Eine andere Ursache sei das Marketing der Getränkehersteller: «Mit speziellen Kampagnen und Produkten versuchen sie, gezielt Frauen anzusprechen», so Kinzy.
Der Versuch, schnell abzuschalten
Die Tendenz zum Mehr-Trinken fällt vor allem bei gut ausgebildeten Frauen über 30 auf. Hier sieht die Suchttherapeutin Kinzy, neben Emanzipation und Marketing, gesellschaftliche Missstände als Ursache: Stress, Druck, Versagensängste.
Gerade Frauen über 30 seien oft berufstätig, wollten etwas erreichen, gleichzeitig hätten sie Familie. Sie versuchten, alles unter einen Hut zu kriegen und allen Anforderungen gerecht zu werden.
«Immer mehr Aufgaben bei gleichbleibender Zeit. Bei manchen Frauen schleicht sich dann der Alkohol in den Alltag», sagt Kinzy. Das Trinken sei wie ein Lösungsversuch, um schnell abzuschalten. «Ein Lösungsversuch, der auf Dauer natürlich nicht funktioniert.»
Selbsthass nach dem Trinken
Wenn Christine Koschmieder am Abend wieder eine Flasche Wein – oder mehr – getrunken hat, wacht sie am nächsten Morgen voller Selbsthass auf. Sie fühlt sich elend, weil sie es wieder nicht geschafft hat, auf Alkohol zu verzichten. Dieses schlechte Gefühl wiederum will sie möglichst schnell loswerden. Das Mittel dazu: Trinken. Ein klassischer Teufelskreis.
Trotz des Trinkens steht Koschmieder jahrelang jeden Morgen um sechs Uhr auf und macht ihre Kinder schulfertig. Sie schmiert Pausenbrote, sie backt Pizza am Kindergeburtstag, sie besucht Elternabende.
Der Weg aus der Sucht
Auch beruflich fällt ihre Sucht niemandem auf. Keine peinlichen, torkelnden, lallenden, ausfälligen Auftritte. Sie schafft es, zu funktionieren. Bis sie irgendwann merkt, dass sie wirklich nicht mehr kann.

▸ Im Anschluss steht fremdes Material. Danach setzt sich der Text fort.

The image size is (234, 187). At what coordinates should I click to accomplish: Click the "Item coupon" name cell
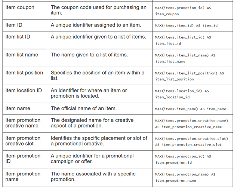tap(20, 7)
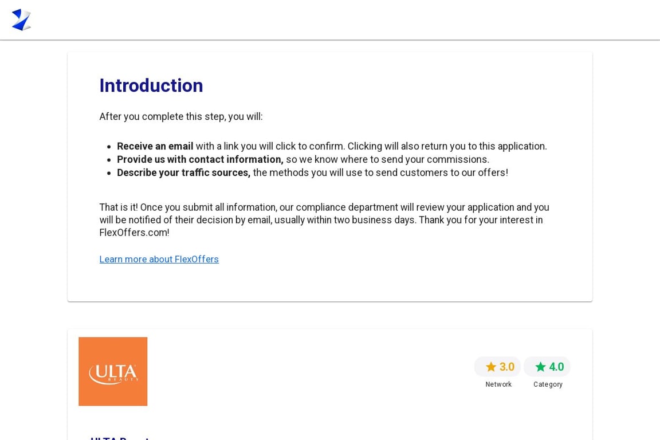660x440 pixels.
Task: Click the top white navigation bar
Action: tap(330, 19)
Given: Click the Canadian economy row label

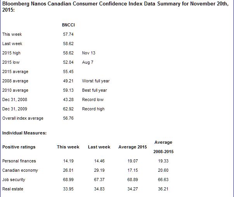Looking at the screenshot, I should point(20,170).
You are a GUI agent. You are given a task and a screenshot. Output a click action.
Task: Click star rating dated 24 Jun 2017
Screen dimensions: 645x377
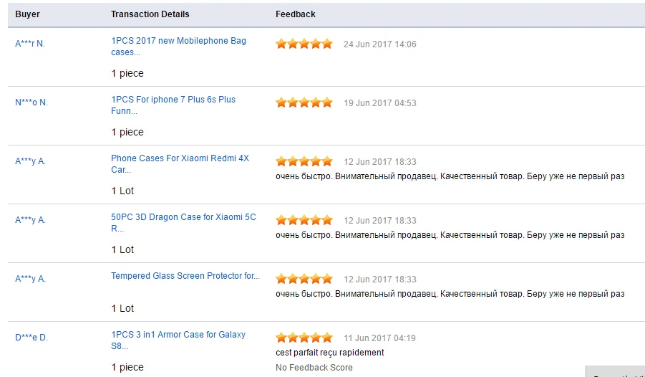304,44
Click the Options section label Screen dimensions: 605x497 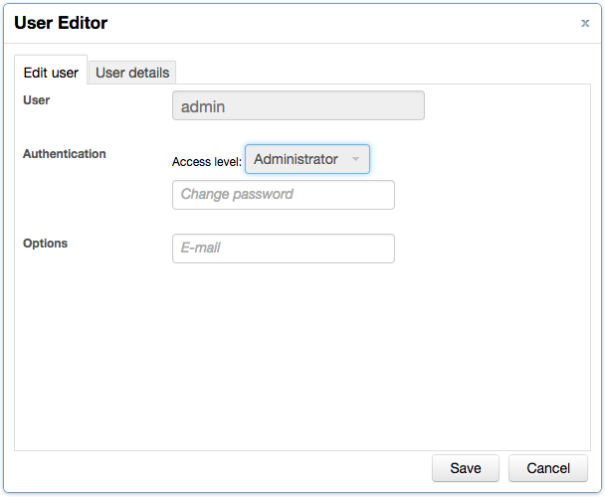[46, 244]
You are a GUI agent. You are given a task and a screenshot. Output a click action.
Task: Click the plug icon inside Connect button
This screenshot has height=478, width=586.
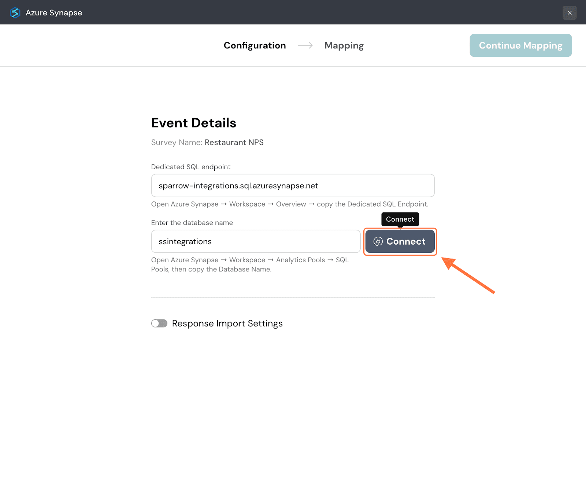pyautogui.click(x=378, y=241)
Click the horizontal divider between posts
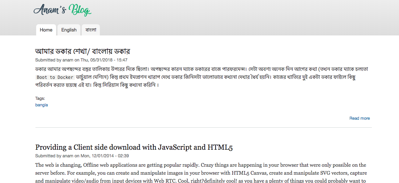 tap(203, 128)
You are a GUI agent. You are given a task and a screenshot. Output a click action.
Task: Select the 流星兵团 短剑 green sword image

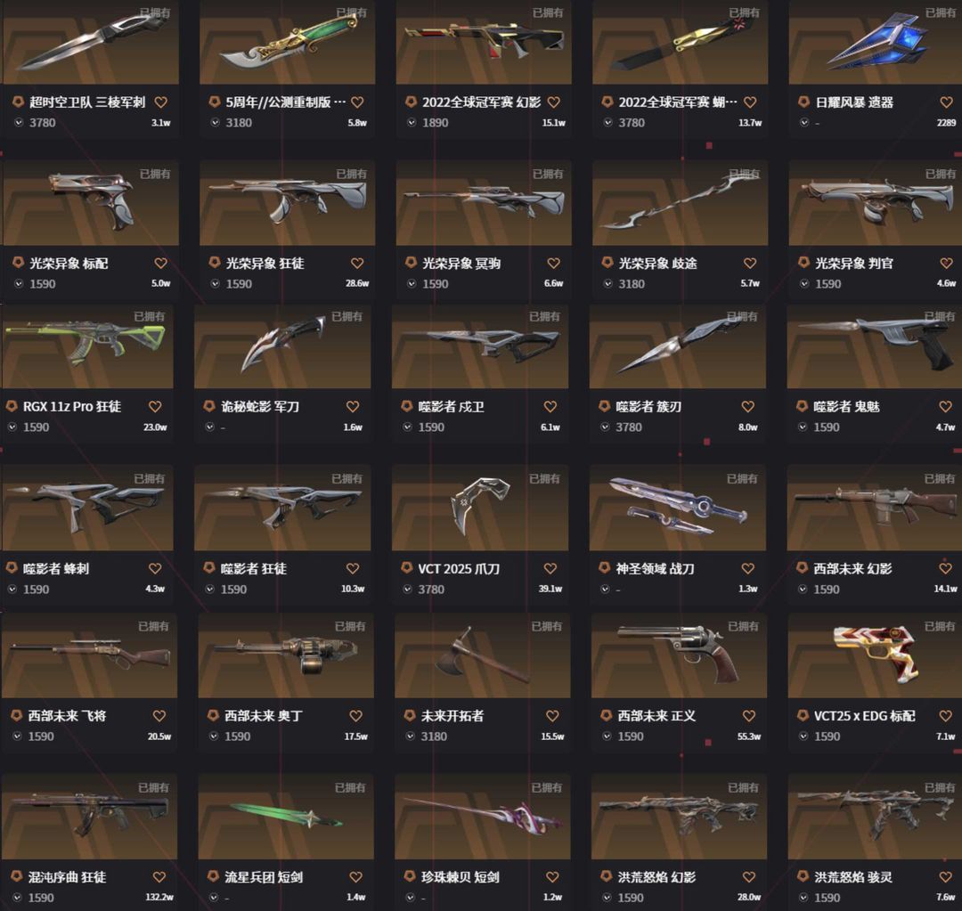[286, 817]
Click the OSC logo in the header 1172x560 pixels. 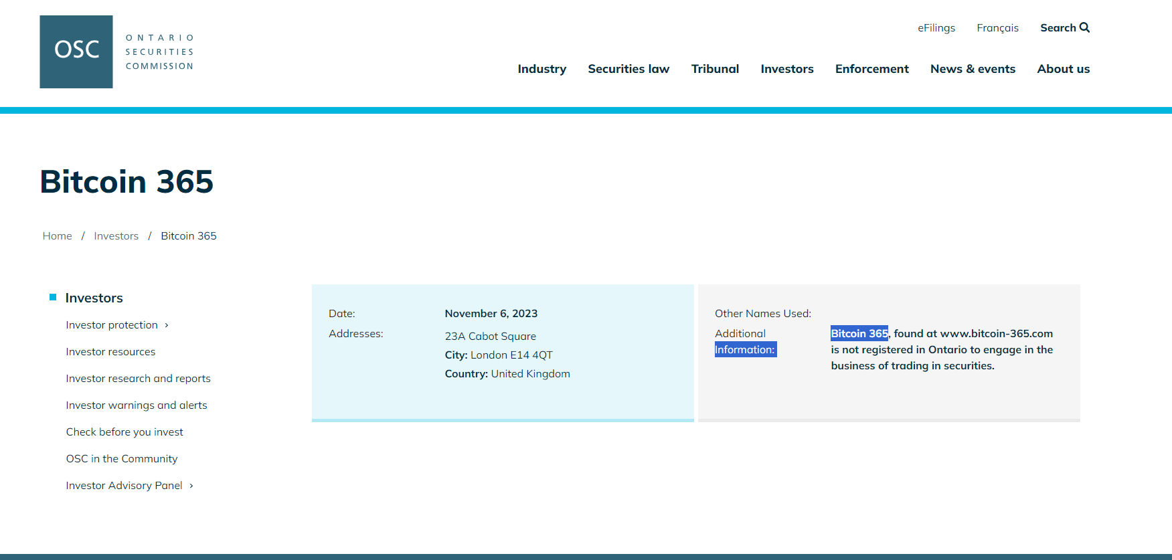click(x=76, y=52)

Als ihr eine Suchtberaterin vorschlägt, für drei Monate in eine Entzugsklinik zu gehen, ist Koschmieder regelrecht erleichtert. Endlich sieht sie einen Weg, ihre Erkrankung anzugehen. Seither arbeitet Koschmieder ihre Vergangenheit auf und übt sich darin, ihre Gefühle, so schmerzhaft sie mitunter sind, anzunehmen und auszuhalten. Ganz ohne Wein.